SESSION ORDINAIRE DE 2012-2013

Enregistré à la Présidence du Sénat le 4 octobre 2012

PROPOSITION DE RÉSOLUTION EUROPÉENNE
PORTANT AVIS MOTIVÉ

PRÉSENTÉE AU NOM DE LA COMMISSION DES AFFAIRES EUROPÉENNES (1)

EN APPLICATION DE L'ARTICLE 73 OCTIES DU RÈGLEMENT,

sur la conformité au principe de subsidiarité de la proposition de directive concernant la gestion collective des droits d' auteur et des droits voisins et la concession de licences multiterritoriales de droits portant sur des oeuvres musicales en vue de leur utilisation en ligne dans le marché intérieur (COM (2012) 372),

PRÉSENTÉE

Par Mme Catherine MORIN-DESAILLY,

Sénatrice

(Envoyée à la commission de la culture, de l'éducation et de la communication.)

(1) Cette commission est composée de : M. Simon Sutour, président ; MM.  Michel Billout, Jean Bizet, Mme Bernadette Bourzai, M. Jean-Paul Emorine, Mme Fabienne Keller, M. Philippe Leroy, Mme Catherine Morin-Desailly, MM. Georges Patient, Roland Ries, vice-présidents ; MM. Christophe Béchu, André Gattolin, Richard Yung, secrétaires ; MM. Nicolas Alfonsi, Dominique Bailly, Pierre Bernard-Reymond, Éric Bocquet, Gérard César, Mme Karine Claireaux, MM. Robert del Picchia, Michel Delebarre, Yann Gaillard, Mme Joëlle Garriaud-Maylam, MM. Joël Guerriau, Jean-François Humbert, Mme Sophie Joissains, MM. Jean-René Lecerf, Jean-Louis Lorrain, Jean-Jacques Lozach, François Marc, Mme Colette Mélot, MM. Aymeri de Montesquiou, Bernard Piras, Alain Richard, Mme Catherine Tasca.

EXPOSÉ DES MOTIFS

Mesdames, Messieurs,

Au cours de sa réunion du 4 septembre, le groupe de travail « subsidiarité » a estimé que la proposition de directive sur la gestion collective des droits d'auteur présentait des risques de non-conformité au principe de subsidiarité.

Ce texte poursuit un double objectif :

- fixer des règles de transparence et de bonne gouvernance dans la gestion collective des droits d'auteur et des droits voisins ;

- créer un cadre juridique favorable au développement, dans le domaine de la musique, de la délivrance de licences multiterritoriales et multi-répertoires par les sociétés de gestion collective.

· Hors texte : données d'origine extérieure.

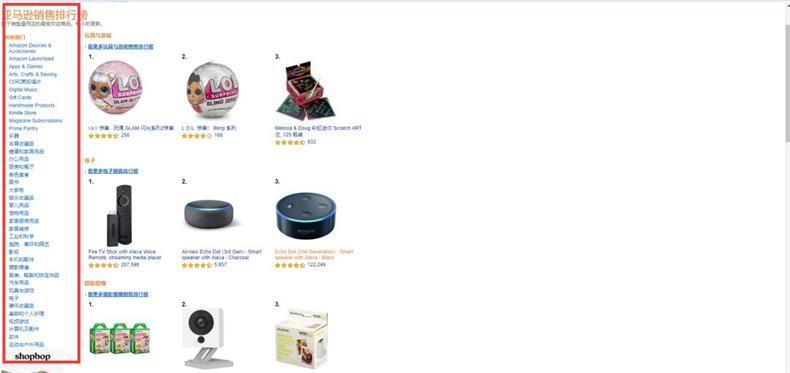This screenshot has height=373, width=790.
Task: Click the white Wyze security camera image
Action: click(206, 338)
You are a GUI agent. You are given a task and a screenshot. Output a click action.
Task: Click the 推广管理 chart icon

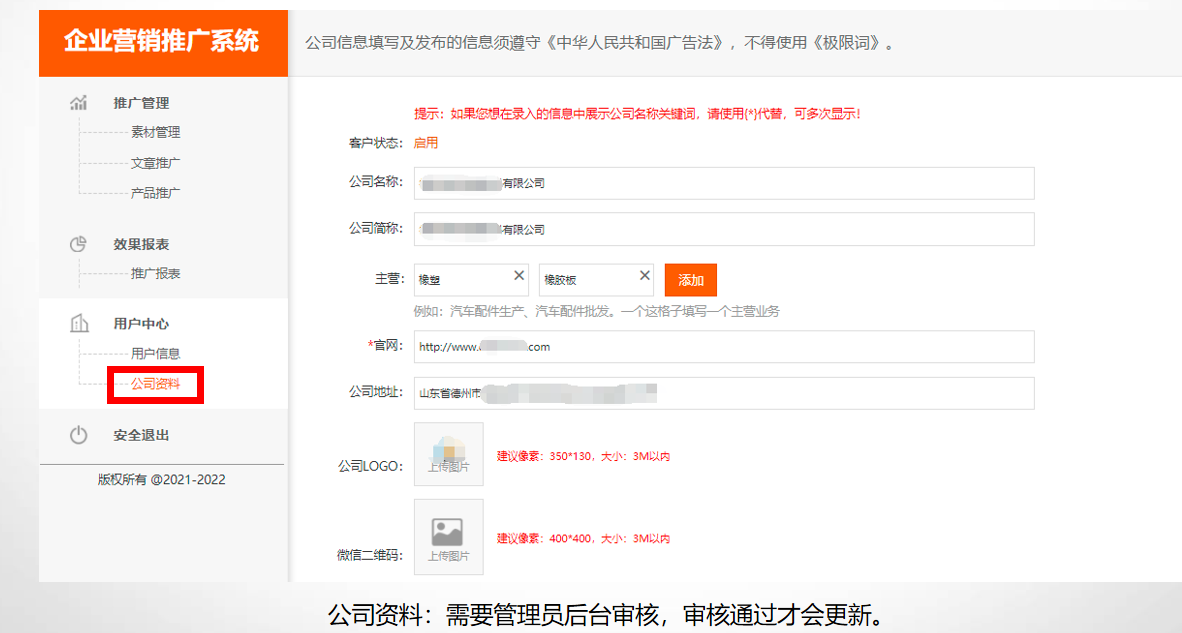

Comme l'a relevé le groupe de travail, ce texte suscite une double interrogation au regard du principe de subsidiarité.

1/ Une harmonisation poussée des règles applicables aux sociétés de gestion collective des droits d'auteur ne paraît pas fondée

La proposition entend moderniser les sociétés de gestion collective (en France, la SACEM est la plus connue) en renforçant leur transparence et leur efficacité. Elle prévoit une série de dispositions dans ce sens. Il s'agirait en particulier de préciser les droits des sociétaires, d'exiger la communication d'informations spécifiques notamment aux associés, de définir largement les possibilités de contrôle interne ou encore d'assurer une contrôle des organes dirigeants.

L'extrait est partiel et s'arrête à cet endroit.